WORK REQUIRED -
Locate the line that contains "The image size is (562, 333).", then copy it and all later lines of the data below exactly, through the last one.

Stored data entries:
◆ ◆ ◆ ◆
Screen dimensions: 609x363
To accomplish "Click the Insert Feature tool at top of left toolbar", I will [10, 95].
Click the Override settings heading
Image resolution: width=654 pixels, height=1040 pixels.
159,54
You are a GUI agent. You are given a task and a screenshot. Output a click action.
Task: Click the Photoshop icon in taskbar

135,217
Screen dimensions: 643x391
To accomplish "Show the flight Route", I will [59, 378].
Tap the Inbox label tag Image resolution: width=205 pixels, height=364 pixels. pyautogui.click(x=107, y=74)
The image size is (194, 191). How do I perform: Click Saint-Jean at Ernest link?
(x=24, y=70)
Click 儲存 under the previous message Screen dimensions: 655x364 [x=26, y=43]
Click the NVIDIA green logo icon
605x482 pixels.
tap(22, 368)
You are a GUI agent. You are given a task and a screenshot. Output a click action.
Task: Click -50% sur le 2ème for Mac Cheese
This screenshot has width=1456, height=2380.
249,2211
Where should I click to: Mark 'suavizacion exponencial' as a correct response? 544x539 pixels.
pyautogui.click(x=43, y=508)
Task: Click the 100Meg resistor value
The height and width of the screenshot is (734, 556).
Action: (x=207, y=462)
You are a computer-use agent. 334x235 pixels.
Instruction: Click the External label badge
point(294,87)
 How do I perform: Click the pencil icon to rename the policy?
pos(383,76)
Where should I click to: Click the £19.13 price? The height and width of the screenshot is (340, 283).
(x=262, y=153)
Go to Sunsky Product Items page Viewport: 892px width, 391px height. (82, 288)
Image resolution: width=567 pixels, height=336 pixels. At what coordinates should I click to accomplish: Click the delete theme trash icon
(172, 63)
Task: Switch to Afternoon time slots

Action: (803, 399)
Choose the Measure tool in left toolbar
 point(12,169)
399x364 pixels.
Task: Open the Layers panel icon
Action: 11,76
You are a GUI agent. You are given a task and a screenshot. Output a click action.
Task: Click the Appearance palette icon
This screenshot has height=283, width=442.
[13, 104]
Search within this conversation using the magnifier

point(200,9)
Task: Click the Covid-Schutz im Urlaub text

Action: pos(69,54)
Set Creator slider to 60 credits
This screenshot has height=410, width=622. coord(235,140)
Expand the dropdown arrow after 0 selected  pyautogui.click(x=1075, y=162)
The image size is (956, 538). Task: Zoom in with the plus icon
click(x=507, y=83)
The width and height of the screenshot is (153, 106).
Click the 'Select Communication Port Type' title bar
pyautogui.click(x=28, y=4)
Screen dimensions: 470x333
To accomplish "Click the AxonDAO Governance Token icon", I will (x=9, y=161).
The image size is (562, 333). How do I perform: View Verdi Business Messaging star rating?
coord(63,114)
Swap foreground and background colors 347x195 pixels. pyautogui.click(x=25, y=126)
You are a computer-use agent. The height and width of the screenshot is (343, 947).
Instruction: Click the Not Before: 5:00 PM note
◆ ◆ ◆ ◆
RESPONSE AREA -
The image size is (562, 333). How do I perform: View Verdi Business Messaging star rating?
coord(63,114)
Swap foreground and background colors 347x195 pixels. pyautogui.click(x=25, y=126)
You are a computer-use agent. The height and width of the screenshot is (343, 947).
Instruction: Click the Not Before: 5:00 PM note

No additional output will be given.